TASK INPUT Block Start
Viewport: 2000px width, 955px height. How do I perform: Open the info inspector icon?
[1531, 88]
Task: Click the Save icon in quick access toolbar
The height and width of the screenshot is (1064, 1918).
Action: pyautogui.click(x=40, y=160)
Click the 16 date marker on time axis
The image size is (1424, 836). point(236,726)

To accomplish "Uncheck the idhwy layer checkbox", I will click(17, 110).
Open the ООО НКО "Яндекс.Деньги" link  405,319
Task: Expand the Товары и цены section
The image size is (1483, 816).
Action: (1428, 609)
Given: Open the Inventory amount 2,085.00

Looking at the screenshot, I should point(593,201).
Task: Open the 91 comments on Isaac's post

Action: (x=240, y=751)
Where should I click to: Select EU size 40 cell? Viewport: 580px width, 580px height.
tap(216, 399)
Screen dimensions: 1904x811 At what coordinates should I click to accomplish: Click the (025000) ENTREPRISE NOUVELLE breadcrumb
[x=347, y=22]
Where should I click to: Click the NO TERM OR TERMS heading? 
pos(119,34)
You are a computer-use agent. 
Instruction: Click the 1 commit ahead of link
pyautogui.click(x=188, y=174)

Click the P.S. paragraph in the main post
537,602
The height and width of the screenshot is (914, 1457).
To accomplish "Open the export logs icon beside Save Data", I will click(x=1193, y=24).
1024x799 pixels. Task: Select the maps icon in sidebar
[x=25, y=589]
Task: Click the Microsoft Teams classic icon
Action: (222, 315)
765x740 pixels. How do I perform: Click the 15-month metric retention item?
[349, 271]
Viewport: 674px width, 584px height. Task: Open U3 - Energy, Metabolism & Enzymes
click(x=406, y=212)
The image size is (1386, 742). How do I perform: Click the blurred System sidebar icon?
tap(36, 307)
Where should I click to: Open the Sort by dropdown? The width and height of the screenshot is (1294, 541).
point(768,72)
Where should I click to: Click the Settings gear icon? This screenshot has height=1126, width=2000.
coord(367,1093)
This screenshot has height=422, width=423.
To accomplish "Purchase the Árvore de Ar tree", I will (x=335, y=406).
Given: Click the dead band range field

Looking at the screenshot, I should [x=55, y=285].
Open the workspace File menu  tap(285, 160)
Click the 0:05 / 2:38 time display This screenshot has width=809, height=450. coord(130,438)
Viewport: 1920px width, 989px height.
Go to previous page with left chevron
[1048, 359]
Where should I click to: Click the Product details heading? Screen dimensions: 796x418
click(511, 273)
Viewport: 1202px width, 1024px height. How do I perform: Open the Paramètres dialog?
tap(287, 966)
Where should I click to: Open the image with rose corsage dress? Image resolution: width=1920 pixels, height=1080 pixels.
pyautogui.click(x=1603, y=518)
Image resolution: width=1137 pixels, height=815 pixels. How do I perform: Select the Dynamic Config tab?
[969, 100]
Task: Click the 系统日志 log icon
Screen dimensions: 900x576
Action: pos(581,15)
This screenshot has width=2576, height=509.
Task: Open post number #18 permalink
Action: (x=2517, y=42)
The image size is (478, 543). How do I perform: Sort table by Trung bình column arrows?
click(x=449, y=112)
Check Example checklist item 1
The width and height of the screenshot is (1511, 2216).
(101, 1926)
TASK INPUT Block End
EXERCISE DESCRIPTION:
In the lines above, find the word "Save" and copy each line that contains it.

ANSWER TO THIS EXERCISE:
Task: Click the Save icon in quick access toolbar
To accomplish "Open the export logs icon beside Save Data", I will click(x=1193, y=24).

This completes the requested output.